= Beginning of Section =

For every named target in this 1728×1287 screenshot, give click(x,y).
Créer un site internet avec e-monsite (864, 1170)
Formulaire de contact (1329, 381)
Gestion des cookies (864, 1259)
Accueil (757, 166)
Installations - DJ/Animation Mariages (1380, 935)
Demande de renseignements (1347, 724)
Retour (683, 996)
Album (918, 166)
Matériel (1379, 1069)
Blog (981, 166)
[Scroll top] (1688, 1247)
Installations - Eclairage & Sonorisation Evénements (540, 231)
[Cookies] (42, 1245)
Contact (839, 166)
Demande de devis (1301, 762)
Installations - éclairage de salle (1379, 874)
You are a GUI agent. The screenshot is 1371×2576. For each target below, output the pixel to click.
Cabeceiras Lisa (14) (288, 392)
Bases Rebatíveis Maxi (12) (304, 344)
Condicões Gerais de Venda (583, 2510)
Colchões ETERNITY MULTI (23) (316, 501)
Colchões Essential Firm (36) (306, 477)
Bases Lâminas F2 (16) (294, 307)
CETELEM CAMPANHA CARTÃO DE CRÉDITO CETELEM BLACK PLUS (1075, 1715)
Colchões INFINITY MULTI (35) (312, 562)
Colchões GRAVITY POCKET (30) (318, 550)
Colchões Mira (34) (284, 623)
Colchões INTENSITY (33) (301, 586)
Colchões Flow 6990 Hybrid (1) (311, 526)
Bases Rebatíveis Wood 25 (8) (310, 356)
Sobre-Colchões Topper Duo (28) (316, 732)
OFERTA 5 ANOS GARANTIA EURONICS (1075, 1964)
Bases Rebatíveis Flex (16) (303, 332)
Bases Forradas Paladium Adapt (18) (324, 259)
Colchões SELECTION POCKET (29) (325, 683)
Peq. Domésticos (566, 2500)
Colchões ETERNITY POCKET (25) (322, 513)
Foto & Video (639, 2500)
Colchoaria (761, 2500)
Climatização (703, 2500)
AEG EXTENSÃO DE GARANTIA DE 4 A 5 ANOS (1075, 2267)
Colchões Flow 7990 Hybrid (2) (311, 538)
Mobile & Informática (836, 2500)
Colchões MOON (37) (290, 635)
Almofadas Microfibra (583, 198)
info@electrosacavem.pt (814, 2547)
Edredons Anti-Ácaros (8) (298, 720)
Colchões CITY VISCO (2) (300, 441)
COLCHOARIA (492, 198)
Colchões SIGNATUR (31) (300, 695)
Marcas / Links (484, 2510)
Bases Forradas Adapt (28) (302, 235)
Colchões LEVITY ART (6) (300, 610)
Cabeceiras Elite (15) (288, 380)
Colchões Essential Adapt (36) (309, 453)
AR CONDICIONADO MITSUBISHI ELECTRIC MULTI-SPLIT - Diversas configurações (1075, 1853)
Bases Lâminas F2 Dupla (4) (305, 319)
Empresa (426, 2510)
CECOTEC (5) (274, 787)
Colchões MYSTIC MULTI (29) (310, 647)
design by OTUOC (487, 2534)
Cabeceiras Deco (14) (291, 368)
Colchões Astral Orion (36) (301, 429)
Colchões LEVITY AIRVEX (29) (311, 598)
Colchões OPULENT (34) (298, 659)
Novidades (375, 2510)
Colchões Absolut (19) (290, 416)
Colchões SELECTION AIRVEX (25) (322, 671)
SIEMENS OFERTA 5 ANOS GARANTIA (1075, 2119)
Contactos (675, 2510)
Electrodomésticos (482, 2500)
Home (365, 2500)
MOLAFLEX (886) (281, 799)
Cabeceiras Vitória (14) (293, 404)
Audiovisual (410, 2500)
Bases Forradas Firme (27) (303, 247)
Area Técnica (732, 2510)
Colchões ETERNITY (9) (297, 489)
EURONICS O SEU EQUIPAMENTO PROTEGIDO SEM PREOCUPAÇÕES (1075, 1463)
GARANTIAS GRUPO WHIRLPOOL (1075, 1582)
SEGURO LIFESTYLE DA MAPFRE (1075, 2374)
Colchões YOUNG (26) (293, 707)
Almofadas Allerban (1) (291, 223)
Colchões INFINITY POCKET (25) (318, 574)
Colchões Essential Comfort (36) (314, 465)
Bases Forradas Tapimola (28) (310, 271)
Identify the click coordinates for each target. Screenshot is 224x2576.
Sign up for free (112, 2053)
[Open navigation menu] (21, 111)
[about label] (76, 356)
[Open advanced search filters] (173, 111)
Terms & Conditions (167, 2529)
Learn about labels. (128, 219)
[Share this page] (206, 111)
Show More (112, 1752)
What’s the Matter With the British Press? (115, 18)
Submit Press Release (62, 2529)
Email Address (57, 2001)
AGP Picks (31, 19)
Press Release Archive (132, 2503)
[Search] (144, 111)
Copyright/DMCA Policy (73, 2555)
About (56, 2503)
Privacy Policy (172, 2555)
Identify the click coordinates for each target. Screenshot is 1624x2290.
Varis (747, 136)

= End of Section =

Line by line, the listing above is to be transcribed exactly.

**Solution to the problem:**
For every named target in this 1728×1287 screenshot, give click(x,y).
Créer un site internet avec e-monsite (864, 1170)
Formulaire de contact (1329, 381)
Gestion des cookies (864, 1259)
Accueil (757, 166)
Installations - DJ/Animation Mariages (1380, 935)
Demande de renseignements (1347, 724)
Retour (683, 996)
Album (918, 166)
Matériel (1379, 1069)
Blog (981, 166)
[Scroll top] (1688, 1247)
Installations - Eclairage & Sonorisation Evénements (540, 231)
[Cookies] (42, 1245)
Contact (839, 166)
Demande de devis (1301, 762)
Installations - éclairage de salle (1379, 874)
You are a GUI agent. The screenshot is 1371×2576. For each target below, output the pixel to click.
Cabeceiras Lisa (14) (288, 392)
Bases Rebatíveis Maxi (12) (304, 344)
Condicões Gerais de Venda (583, 2510)
Colchões ETERNITY MULTI (23) (316, 501)
Colchões Essential Firm (36) (306, 477)
Bases Lâminas F2 (16) (294, 307)
CETELEM CAMPANHA CARTÃO DE CRÉDITO CETELEM BLACK PLUS (1075, 1715)
Colchões INFINITY MULTI (35) (312, 562)
Colchões GRAVITY POCKET (30) (318, 550)
Colchões Mira (34) (284, 623)
Colchões INTENSITY (33) (301, 586)
Colchões Flow 6990 Hybrid (1) (311, 526)
Bases Rebatíveis Wood 25 (8) (310, 356)
Sobre-Colchões Topper Duo (28) (316, 732)
OFERTA 5 ANOS GARANTIA EURONICS (1075, 1964)
Bases Rebatíveis Flex (16) (303, 332)
Bases Forradas Paladium Adapt (18) (324, 259)
Colchões SELECTION POCKET (29) (325, 683)
Peq. Domésticos (566, 2500)
Colchões ETERNITY POCKET (25) (322, 513)
Foto & Video (639, 2500)
Colchoaria (761, 2500)
Climatização (703, 2500)
AEG EXTENSÃO DE GARANTIA DE 4 A 5 ANOS (1075, 2267)
Colchões Flow 7990 Hybrid (2) (311, 538)
Mobile & Informática (836, 2500)
Colchões MOON (37) (290, 635)
Almofadas Microfibra (583, 198)
info@electrosacavem.pt (814, 2547)
Edredons Anti-Ácaros (8) (298, 720)
Colchões CITY VISCO (2) (300, 441)
COLCHOARIA (492, 198)
Colchões SIGNATUR (31) (300, 695)
Marcas / Links (484, 2510)
Bases Forradas Adapt (28) (302, 235)
Colchões LEVITY ART (6) (300, 610)
Cabeceiras Elite (15) (288, 380)
Colchões Essential Adapt (36) (309, 453)
AR CONDICIONADO MITSUBISHI ELECTRIC MULTI-SPLIT - Diversas configurações (1075, 1853)
Bases Lâminas F2 Dupla (4) (305, 319)
Empresa (426, 2510)
CECOTEC (5) (274, 787)
Colchões MYSTIC MULTI (29) (310, 647)
design by OTUOC (487, 2534)
Cabeceiras Deco (14) (291, 368)
Colchões Astral Orion (36) (301, 429)
Colchões LEVITY AIRVEX (29) (311, 598)
Colchões OPULENT (34) (298, 659)
Novidades (375, 2510)
Colchões Absolut (19) (290, 416)
Colchões SELECTION AIRVEX (25) (322, 671)
SIEMENS OFERTA 5 ANOS GARANTIA (1075, 2119)
Contactos (675, 2510)
Electrodomésticos (482, 2500)
Home (365, 2500)
MOLAFLEX (886) (281, 799)
Cabeceiras Vitória (14) (293, 404)
Audiovisual (410, 2500)
Bases Forradas Firme (27) (303, 247)
Area Técnica (732, 2510)
Colchões ETERNITY (9) (297, 489)
EURONICS O SEU EQUIPAMENTO PROTEGIDO SEM PREOCUPAÇÕES (1075, 1463)
GARANTIAS GRUPO WHIRLPOOL (1075, 1582)
SEGURO LIFESTYLE DA MAPFRE (1075, 2374)
Colchões YOUNG (26) (293, 707)
Almofadas Allerban (1) (291, 223)
Colchões INFINITY POCKET (25) (318, 574)
Colchões Essential Comfort (36) (314, 465)
Bases Forradas Tapimola (28) (310, 271)
Identify the click coordinates for each target. Screenshot is 224x2576.
Sign up for free (112, 2053)
[Open navigation menu] (21, 111)
[about label] (76, 356)
[Open advanced search filters] (173, 111)
Terms & Conditions (167, 2529)
Learn about labels. (128, 219)
[Share this page] (206, 111)
Show More (112, 1752)
What’s the Matter With the British Press? (115, 18)
Submit Press Release (62, 2529)
Email Address (57, 2001)
AGP Picks (31, 19)
Press Release Archive (132, 2503)
[Search] (144, 111)
Copyright/DMCA Policy (73, 2555)
About (56, 2503)
Privacy Policy (172, 2555)
Identify the click coordinates for each target. Screenshot is 1624x2290.
Varis (747, 136)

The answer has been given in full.